For this list, highly popular series like Percy Jackson and the Olympians and Harry Potter are not listed, because most likely you all have heard of them.
(10) The Testing Trilogy by Joelle Charbonneau. A Hunger Games and Divergent rip-off, Malencia Vale finds herself competing for admission to the University. Soon she finds that her perfect view of The Commonwealth challenged. It’s badly written, and as I said above a rip-off, but I found myself liking it anyway. I feel like it also missed out on a really good plot-twist at the end.
(9) The Messenger of Fear by Michael Grant. Creepy book but very interesting concept and good build up to the ending.
(8) The Calling by James Frey. The end is coming, and for centuries one member of various families have been preparing. This story has lots of interesting characters, and the second book is on my to-read pile.
(7) The Paladin Prophecy by Mark Frost. Will West has lived his life by the rules, and soon he finds them being put to the test at a new boarding school. Life isn’t what it seems. The second book is seriously boring, but the first one was very interesting.
(6) The Rule of Three/Fight for Power by Eric Walters. This is a trilogy, but I’m not recommending the third book just because I haven’t read it yet. The story starts when all technology just stops working. As the world descends into chaos, teenaged Adam finds himself leading his community alongside his mom – a policewoman – and his neighbor Herb.

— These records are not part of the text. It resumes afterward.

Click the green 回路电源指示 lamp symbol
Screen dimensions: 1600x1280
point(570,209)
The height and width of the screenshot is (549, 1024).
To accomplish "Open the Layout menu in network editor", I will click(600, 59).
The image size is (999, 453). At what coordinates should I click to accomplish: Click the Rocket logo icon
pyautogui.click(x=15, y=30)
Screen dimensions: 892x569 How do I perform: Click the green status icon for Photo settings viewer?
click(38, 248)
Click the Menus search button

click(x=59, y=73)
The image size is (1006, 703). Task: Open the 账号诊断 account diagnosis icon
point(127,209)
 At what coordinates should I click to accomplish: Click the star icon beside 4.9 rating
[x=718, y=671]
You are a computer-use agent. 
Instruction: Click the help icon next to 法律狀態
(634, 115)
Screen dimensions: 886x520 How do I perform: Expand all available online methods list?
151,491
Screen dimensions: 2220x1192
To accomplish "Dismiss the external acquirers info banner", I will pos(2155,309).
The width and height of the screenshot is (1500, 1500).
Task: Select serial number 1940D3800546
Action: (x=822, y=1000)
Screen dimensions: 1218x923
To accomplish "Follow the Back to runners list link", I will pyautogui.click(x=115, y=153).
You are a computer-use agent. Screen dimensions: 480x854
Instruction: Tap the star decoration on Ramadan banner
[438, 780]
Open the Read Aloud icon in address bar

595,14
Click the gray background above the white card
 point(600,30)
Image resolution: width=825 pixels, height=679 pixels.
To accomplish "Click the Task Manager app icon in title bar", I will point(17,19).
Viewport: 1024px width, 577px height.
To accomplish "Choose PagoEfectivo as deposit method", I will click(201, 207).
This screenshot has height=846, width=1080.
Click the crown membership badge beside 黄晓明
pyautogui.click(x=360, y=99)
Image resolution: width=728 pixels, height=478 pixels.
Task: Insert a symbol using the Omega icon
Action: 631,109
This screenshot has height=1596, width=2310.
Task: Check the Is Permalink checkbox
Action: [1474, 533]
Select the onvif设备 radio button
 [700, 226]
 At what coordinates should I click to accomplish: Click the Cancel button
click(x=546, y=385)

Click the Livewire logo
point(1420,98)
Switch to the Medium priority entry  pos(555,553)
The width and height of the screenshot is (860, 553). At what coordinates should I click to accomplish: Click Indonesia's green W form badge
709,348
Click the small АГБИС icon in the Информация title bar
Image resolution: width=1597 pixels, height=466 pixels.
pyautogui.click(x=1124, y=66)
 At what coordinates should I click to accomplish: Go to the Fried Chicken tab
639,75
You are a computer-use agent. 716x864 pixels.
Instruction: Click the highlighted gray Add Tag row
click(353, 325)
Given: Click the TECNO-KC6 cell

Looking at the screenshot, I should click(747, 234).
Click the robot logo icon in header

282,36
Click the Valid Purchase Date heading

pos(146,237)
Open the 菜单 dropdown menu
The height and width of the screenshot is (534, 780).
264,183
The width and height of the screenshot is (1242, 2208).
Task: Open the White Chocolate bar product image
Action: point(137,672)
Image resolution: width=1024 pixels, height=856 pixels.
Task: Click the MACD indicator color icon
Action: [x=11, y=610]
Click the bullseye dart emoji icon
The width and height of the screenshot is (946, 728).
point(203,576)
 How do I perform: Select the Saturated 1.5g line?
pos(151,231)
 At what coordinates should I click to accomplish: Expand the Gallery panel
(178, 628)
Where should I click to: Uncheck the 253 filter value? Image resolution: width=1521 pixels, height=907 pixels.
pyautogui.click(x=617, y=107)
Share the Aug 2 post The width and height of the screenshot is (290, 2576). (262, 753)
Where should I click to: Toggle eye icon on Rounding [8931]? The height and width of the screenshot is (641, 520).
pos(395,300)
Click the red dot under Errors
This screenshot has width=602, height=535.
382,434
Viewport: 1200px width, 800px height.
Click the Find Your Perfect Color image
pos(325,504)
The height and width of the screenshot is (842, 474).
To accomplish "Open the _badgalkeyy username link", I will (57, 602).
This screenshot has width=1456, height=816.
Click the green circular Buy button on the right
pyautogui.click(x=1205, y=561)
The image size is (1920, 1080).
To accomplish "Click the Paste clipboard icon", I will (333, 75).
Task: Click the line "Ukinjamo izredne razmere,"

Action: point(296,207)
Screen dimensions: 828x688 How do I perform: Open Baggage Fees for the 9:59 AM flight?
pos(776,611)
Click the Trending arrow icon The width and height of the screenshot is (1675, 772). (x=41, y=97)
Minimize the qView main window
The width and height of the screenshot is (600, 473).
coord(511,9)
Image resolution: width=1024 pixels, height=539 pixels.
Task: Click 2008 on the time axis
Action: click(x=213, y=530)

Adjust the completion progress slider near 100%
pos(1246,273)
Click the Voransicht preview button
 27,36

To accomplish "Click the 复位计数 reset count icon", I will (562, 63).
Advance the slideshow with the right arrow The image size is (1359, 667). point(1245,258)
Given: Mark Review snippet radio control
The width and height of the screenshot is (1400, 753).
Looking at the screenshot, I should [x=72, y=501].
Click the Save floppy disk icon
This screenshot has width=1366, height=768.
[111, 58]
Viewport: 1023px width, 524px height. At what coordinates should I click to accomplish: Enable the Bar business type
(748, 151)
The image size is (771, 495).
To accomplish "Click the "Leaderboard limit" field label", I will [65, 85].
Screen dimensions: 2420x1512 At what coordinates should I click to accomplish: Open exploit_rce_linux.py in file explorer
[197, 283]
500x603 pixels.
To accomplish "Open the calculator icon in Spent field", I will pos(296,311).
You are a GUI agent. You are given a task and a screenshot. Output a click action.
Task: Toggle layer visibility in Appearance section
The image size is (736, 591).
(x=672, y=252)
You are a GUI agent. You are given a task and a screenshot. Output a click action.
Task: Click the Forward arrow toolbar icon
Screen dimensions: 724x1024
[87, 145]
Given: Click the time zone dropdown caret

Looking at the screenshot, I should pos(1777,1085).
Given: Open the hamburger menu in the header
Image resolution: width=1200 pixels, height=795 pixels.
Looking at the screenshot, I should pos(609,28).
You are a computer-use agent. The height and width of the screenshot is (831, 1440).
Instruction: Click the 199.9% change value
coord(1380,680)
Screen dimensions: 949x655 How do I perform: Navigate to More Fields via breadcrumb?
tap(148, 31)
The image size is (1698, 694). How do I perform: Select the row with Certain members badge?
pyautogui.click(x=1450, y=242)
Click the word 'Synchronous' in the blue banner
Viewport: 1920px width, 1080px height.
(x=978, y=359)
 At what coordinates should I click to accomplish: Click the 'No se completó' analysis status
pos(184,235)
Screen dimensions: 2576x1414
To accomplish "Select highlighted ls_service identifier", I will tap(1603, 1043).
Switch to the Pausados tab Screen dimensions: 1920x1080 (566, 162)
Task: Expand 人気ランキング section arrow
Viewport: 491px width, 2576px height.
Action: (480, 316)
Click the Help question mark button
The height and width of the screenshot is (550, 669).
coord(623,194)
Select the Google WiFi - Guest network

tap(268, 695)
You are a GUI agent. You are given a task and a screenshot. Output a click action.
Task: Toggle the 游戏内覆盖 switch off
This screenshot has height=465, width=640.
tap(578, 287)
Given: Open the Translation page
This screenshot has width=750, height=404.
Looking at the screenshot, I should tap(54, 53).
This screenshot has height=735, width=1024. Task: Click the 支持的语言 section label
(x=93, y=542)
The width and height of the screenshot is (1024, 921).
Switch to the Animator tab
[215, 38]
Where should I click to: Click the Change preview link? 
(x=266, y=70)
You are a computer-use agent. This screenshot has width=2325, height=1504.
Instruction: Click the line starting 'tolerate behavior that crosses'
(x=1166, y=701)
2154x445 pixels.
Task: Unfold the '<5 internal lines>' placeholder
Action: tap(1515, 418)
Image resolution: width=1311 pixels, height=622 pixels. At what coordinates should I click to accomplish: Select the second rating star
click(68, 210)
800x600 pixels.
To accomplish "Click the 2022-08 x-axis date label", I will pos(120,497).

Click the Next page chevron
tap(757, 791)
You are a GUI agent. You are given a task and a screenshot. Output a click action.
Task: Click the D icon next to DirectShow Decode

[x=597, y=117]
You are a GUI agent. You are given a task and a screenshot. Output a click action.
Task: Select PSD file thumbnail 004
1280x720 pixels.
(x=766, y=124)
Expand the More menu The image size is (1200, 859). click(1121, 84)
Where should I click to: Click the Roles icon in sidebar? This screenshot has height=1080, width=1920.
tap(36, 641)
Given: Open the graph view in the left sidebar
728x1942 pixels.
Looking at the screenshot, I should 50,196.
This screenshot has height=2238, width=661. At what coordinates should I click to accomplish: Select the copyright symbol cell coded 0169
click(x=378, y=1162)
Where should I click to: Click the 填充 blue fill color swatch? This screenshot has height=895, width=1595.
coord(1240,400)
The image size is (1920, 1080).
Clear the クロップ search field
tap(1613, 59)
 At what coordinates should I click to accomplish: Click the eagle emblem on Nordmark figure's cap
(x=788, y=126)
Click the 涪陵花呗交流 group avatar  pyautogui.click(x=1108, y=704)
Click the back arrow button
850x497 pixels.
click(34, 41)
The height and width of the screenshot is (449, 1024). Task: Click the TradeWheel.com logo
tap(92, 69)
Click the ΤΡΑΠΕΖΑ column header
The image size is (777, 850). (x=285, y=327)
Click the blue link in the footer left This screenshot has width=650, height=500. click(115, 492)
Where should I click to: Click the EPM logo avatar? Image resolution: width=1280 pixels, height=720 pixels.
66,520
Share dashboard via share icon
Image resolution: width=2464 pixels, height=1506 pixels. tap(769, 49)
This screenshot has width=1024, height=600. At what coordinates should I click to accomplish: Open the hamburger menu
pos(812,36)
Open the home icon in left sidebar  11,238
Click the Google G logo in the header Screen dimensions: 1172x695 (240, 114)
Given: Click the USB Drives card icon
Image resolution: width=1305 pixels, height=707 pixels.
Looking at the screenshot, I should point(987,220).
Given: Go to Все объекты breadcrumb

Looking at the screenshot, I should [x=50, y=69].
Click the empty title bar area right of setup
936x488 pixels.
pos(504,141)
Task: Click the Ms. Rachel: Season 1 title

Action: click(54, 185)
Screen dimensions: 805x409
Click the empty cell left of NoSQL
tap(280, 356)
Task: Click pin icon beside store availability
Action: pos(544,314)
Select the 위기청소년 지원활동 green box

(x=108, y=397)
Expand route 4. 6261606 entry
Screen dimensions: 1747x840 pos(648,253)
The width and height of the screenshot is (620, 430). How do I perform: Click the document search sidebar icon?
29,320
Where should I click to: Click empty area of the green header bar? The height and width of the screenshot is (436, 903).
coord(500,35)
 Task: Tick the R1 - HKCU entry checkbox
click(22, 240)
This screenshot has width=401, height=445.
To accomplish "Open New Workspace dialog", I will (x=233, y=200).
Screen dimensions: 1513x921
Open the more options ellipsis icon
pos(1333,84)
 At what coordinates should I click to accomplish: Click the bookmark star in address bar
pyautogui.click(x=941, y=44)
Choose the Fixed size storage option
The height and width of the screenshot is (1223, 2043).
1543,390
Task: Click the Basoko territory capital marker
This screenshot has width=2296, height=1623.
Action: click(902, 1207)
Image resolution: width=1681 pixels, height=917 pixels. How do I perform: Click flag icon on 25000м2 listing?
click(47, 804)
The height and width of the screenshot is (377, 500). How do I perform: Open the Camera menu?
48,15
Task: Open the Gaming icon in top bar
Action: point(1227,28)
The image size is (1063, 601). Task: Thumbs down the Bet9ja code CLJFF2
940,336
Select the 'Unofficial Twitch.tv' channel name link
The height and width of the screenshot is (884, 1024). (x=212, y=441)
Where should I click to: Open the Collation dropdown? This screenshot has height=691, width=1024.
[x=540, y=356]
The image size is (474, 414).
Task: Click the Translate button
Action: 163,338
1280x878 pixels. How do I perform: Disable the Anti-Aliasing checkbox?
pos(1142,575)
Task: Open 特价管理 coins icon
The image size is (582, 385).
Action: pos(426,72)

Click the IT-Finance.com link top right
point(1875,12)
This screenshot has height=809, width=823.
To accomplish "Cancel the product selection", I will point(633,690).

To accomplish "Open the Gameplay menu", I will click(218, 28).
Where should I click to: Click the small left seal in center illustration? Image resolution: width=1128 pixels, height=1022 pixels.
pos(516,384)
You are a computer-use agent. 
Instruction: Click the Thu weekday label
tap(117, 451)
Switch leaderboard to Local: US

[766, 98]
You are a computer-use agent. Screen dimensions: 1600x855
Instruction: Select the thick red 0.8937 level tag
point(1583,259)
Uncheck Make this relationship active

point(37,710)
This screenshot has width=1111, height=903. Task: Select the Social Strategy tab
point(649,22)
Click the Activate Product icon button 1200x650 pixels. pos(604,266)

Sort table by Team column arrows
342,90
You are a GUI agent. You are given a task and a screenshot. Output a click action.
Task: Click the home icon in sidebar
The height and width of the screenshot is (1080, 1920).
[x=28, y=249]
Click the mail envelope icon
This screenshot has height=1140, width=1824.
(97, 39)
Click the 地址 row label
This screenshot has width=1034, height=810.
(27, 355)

(5) The Gone Series by Michael Grant. This series is depressing, but has good character development as well worldbuilding. The first book Gone starts with every adult disappearing, and soon animals evolve and the left over teenagers find themselves with powers. The main character Sam finds himself in a politic struggle with Caine, a charismatic leader from a boarding school in the area. Both having powers, the struggle soon turns to war.
(4) The Princess Academy by Shannon Hale. This series follows a young girl named Miri who finds a love for learning. In the first book of the same title, Miri and several other girls from Mount Eskel participate in the Princess Academy after the kingdom decides their prince will find a wife there. However, the teachers find a bunch of uneducated, unrefined girls. Not caring about the prince but hoping to prove herself Miri throws herself into the education ad competition. The prize? A beautiful dress and being the first girl to meet the prince.
(3) Memory’s Wake by Selina Fenech. Memory is a sixteen-year-old-girl who wakes up in a foreign, magical land with no memory what-so-ever. She soon teams up with the mysterious Eloryn, the thief Roen, and rogue Will and is wrapped up in a fight for the throne.
(2) Books of Bayern by Shannon Hale. This series isn’t fast-paced or action-focused, but has great character development and many strong female leads. The story starts in Goose Girl, based off of the fairy tale by the same name. Princess Ani was married off to a prince in a neighboring kingdom called Bayern, but along the way her maid rebels and takes her spot. She is forced to work as a goose girl. The next book, Enna Burning, follows her new friend Enna; River Secrets follows Razo, the sheep boy during Goose Girl; and Forest Born follows Razo’s sister Rin, who believes she is cursed with people speaking – a power which only the antagonists seem to have.
(1) The Reckoners by Branden Sanderson. This series, starting with Steelheart, has great action, characters, plot, and worldbuilding. The story takes place in a world where superhumans called epics have taken over America. The plot follows David Charleston, whose farther was killed by Steelheart, as he tries to get a position on an anti-epic team called The Reckoners. After proving that he had tremendous knowledge of epics, most of all Steelheart, they eventually let him join. From there, chaos ensues.